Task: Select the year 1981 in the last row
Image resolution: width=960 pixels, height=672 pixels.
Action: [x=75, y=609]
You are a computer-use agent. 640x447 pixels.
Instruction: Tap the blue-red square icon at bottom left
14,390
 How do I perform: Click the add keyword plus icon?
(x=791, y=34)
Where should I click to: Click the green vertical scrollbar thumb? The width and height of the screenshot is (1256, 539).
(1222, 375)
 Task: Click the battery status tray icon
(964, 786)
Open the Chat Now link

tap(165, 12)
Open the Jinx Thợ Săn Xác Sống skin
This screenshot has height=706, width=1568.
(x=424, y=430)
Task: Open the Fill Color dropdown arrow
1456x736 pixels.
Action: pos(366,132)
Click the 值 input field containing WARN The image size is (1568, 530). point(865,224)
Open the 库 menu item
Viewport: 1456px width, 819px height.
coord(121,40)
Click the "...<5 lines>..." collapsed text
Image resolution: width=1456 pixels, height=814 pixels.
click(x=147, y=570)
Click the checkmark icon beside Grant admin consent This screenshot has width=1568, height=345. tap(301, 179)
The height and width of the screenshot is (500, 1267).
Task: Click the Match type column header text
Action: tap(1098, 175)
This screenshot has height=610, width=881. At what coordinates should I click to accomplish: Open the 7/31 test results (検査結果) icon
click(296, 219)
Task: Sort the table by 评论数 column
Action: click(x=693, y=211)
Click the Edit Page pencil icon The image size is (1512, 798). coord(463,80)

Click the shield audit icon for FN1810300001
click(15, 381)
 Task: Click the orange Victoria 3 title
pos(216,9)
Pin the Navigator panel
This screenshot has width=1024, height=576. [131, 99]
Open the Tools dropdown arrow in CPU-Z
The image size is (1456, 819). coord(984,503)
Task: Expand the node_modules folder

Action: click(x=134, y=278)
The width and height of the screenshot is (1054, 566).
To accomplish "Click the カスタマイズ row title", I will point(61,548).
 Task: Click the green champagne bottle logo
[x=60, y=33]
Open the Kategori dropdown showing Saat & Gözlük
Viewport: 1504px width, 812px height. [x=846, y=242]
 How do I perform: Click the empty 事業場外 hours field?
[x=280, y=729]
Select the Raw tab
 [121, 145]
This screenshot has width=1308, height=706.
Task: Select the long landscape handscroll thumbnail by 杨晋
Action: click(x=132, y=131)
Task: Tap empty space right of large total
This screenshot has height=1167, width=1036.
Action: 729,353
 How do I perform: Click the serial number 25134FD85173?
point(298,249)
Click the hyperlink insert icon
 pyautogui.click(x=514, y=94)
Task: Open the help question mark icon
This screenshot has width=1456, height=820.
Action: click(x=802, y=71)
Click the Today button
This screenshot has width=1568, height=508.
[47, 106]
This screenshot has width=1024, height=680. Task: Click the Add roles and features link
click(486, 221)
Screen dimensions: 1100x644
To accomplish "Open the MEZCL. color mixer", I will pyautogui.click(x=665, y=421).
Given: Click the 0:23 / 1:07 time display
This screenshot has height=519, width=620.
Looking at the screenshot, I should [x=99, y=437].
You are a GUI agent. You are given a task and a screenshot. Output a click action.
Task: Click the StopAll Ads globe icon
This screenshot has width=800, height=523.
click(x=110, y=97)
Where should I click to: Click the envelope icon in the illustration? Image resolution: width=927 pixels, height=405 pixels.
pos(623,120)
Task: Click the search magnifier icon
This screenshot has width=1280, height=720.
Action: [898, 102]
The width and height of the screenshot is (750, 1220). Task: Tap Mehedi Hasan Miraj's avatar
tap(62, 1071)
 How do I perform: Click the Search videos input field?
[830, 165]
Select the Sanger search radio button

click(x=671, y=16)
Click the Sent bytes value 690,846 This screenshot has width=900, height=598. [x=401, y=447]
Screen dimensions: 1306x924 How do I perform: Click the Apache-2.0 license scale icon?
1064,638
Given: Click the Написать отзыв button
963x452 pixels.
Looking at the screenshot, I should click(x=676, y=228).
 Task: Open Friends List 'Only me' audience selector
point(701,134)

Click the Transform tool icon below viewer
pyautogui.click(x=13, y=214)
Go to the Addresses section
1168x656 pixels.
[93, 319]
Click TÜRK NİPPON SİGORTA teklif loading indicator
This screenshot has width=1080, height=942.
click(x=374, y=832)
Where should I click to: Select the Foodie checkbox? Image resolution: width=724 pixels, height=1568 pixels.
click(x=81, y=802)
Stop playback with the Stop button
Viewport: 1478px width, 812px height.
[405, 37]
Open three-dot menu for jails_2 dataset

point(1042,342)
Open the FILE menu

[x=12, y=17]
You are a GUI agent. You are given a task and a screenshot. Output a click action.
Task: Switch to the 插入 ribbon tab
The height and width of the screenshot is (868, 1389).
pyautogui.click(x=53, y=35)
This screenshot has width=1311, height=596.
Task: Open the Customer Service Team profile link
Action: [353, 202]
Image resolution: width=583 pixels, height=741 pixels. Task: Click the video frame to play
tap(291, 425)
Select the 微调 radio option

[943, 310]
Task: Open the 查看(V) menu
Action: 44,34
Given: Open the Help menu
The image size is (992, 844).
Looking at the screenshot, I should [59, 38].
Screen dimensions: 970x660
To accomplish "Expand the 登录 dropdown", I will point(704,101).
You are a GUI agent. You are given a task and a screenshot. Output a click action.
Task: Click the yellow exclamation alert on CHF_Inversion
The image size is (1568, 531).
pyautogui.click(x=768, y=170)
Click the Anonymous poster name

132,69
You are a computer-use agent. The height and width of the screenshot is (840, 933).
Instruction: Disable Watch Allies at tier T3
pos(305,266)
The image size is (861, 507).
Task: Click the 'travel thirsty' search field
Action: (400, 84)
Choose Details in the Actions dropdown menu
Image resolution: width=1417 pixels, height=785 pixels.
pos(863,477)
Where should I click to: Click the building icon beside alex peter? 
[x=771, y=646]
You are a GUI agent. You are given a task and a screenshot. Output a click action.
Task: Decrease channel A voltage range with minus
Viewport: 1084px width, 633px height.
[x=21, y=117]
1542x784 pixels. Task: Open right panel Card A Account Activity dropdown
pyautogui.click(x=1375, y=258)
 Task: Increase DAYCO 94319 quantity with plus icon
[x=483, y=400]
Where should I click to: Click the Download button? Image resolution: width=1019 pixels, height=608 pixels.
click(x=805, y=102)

----------

# [Written instruction]
Copy the material above line for line, with no changes.

# [Task solution]
Task: Select the year 1981 in the last row
Image resolution: width=960 pixels, height=672 pixels.
Action: [x=75, y=609]
You are a computer-use agent. 640x447 pixels.
Instruction: Tap the blue-red square icon at bottom left
14,390
 How do I perform: Click the add keyword plus icon?
(x=791, y=34)
Where should I click to: Click the green vertical scrollbar thumb? The width and height of the screenshot is (1256, 539).
(1222, 375)
 Task: Click the battery status tray icon
(964, 786)
Open the Chat Now link

tap(165, 12)
Open the Jinx Thợ Săn Xác Sống skin
This screenshot has height=706, width=1568.
(x=424, y=430)
Task: Open the Fill Color dropdown arrow
1456x736 pixels.
Action: pos(366,132)
Click the 值 input field containing WARN The image size is (1568, 530). point(865,224)
Open the 库 menu item
Viewport: 1456px width, 819px height.
coord(121,40)
Click the "...<5 lines>..." collapsed text
Image resolution: width=1456 pixels, height=814 pixels.
click(x=147, y=570)
Click the checkmark icon beside Grant admin consent This screenshot has width=1568, height=345. tap(301, 179)
The height and width of the screenshot is (500, 1267).
Task: Click the Match type column header text
Action: tap(1098, 175)
This screenshot has height=610, width=881. At what coordinates should I click to accomplish: Open the 7/31 test results (検査結果) icon
click(296, 219)
Task: Sort the table by 评论数 column
Action: click(x=693, y=211)
Click the Edit Page pencil icon The image size is (1512, 798). coord(463,80)

Click the shield audit icon for FN1810300001
click(15, 381)
 Task: Click the orange Victoria 3 title
pos(216,9)
Pin the Navigator panel
This screenshot has width=1024, height=576. [131, 99]
Open the Tools dropdown arrow in CPU-Z
The image size is (1456, 819). coord(984,503)
Task: Expand the node_modules folder

Action: click(x=134, y=278)
The width and height of the screenshot is (1054, 566).
To accomplish "Click the カスタマイズ row title", I will point(61,548).
 Task: Click the green champagne bottle logo
[x=60, y=33]
Open the Kategori dropdown showing Saat & Gözlük
Viewport: 1504px width, 812px height. [x=846, y=242]
 How do I perform: Click the empty 事業場外 hours field?
[x=280, y=729]
Select the Raw tab
 [121, 145]
This screenshot has width=1308, height=706.
Task: Select the long landscape handscroll thumbnail by 杨晋
Action: click(x=132, y=131)
Task: Tap empty space right of large total
This screenshot has height=1167, width=1036.
Action: 729,353
 How do I perform: Click the serial number 25134FD85173?
point(298,249)
Click the hyperlink insert icon
 pyautogui.click(x=514, y=94)
Task: Open the help question mark icon
This screenshot has width=1456, height=820.
Action: click(x=802, y=71)
Click the Today button
This screenshot has width=1568, height=508.
[47, 106]
This screenshot has width=1024, height=680. Task: Click the Add roles and features link
click(486, 221)
Screen dimensions: 1100x644
To accomplish "Open the MEZCL. color mixer", I will pyautogui.click(x=665, y=421).
Given: Click the 0:23 / 1:07 time display
This screenshot has height=519, width=620.
Looking at the screenshot, I should [x=99, y=437].
You are a GUI agent. You are given a task and a screenshot. Output a click action.
Task: Click the StopAll Ads globe icon
This screenshot has width=800, height=523.
click(x=110, y=97)
Where should I click to: Click the envelope icon in the illustration? Image resolution: width=927 pixels, height=405 pixels.
pos(623,120)
Task: Click the search magnifier icon
This screenshot has width=1280, height=720.
Action: [898, 102]
The width and height of the screenshot is (750, 1220). Task: Tap Mehedi Hasan Miraj's avatar
tap(62, 1071)
 How do I perform: Click the Search videos input field?
[830, 165]
Select the Sanger search radio button

click(x=671, y=16)
Click the Sent bytes value 690,846 This screenshot has width=900, height=598. [x=401, y=447]
Screen dimensions: 1306x924 How do I perform: Click the Apache-2.0 license scale icon?
1064,638
Given: Click the Написать отзыв button
963x452 pixels.
Looking at the screenshot, I should click(x=676, y=228).
 Task: Open Friends List 'Only me' audience selector
point(701,134)

Click the Transform tool icon below viewer
pyautogui.click(x=13, y=214)
Go to the Addresses section
1168x656 pixels.
[93, 319]
Click TÜRK NİPPON SİGORTA teklif loading indicator
This screenshot has width=1080, height=942.
click(x=374, y=832)
Where should I click to: Select the Foodie checkbox? Image resolution: width=724 pixels, height=1568 pixels.
click(x=81, y=802)
Stop playback with the Stop button
Viewport: 1478px width, 812px height.
[405, 37]
Open three-dot menu for jails_2 dataset

point(1042,342)
Open the FILE menu

[x=12, y=17]
You are a GUI agent. You are given a task and a screenshot. Output a click action.
Task: Switch to the 插入 ribbon tab
The height and width of the screenshot is (868, 1389).
pyautogui.click(x=53, y=35)
This screenshot has width=1311, height=596.
Task: Open the Customer Service Team profile link
Action: [353, 202]
Image resolution: width=583 pixels, height=741 pixels. Task: Click the video frame to play
tap(291, 425)
Select the 微调 radio option

[943, 310]
Task: Open the 查看(V) menu
Action: 44,34
Given: Open the Help menu
The image size is (992, 844).
Looking at the screenshot, I should [59, 38].
Screen dimensions: 970x660
To accomplish "Expand the 登录 dropdown", I will point(704,101).
You are a GUI agent. You are given a task and a screenshot. Output a click action.
Task: Click the yellow exclamation alert on CHF_Inversion
The image size is (1568, 531).
pyautogui.click(x=768, y=170)
Click the Anonymous poster name

132,69
You are a computer-use agent. The height and width of the screenshot is (840, 933).
Instruction: Disable Watch Allies at tier T3
pos(305,266)
The image size is (861, 507).
Task: Click the 'travel thirsty' search field
Action: (400, 84)
Choose Details in the Actions dropdown menu
Image resolution: width=1417 pixels, height=785 pixels.
pos(863,477)
Where should I click to: Click the building icon beside alex peter? 
[x=771, y=646]
You are a GUI agent. You are given a task and a screenshot. Output a click action.
Task: Decrease channel A voltage range with minus
Viewport: 1084px width, 633px height.
[x=21, y=117]
1542x784 pixels. Task: Open right panel Card A Account Activity dropdown
pyautogui.click(x=1375, y=258)
 Task: Increase DAYCO 94319 quantity with plus icon
[x=483, y=400]
Where should I click to: Click the Download button? Image resolution: width=1019 pixels, height=608 pixels.
click(x=805, y=102)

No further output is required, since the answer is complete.